## [Assignment]
Within the data beneath, some lines may hold the word "Given". Give the number of those lines and nothing else.

## [The input]
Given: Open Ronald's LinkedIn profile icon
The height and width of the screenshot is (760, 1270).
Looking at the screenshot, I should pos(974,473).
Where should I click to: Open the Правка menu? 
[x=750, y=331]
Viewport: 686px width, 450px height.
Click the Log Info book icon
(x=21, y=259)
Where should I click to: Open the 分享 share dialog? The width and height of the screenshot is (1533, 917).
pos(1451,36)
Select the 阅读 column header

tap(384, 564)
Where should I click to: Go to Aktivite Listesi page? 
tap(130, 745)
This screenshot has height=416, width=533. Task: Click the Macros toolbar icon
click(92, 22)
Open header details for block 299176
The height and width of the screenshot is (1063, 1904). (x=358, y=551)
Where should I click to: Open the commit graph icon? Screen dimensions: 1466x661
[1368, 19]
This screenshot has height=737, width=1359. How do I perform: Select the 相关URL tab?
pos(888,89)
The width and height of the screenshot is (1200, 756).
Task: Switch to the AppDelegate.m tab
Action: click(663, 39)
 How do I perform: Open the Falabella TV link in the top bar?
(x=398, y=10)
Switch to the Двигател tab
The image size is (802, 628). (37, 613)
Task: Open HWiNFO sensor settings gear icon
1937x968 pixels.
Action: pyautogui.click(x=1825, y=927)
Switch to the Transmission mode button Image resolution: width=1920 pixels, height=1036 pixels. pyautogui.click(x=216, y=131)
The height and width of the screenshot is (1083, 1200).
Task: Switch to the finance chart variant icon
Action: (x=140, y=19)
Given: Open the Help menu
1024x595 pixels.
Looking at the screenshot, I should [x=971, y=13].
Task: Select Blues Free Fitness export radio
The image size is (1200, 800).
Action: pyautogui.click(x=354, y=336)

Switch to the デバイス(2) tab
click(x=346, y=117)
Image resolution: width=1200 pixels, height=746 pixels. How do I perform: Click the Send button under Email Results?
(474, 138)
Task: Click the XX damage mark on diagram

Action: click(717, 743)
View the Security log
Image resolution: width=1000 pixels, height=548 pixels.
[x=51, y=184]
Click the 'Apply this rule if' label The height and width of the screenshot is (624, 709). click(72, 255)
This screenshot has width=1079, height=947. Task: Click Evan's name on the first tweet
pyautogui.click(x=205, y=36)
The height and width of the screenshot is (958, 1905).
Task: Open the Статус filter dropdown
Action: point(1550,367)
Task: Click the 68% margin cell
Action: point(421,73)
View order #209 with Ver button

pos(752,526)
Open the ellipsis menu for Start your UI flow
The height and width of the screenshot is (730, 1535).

## [Answer space]
2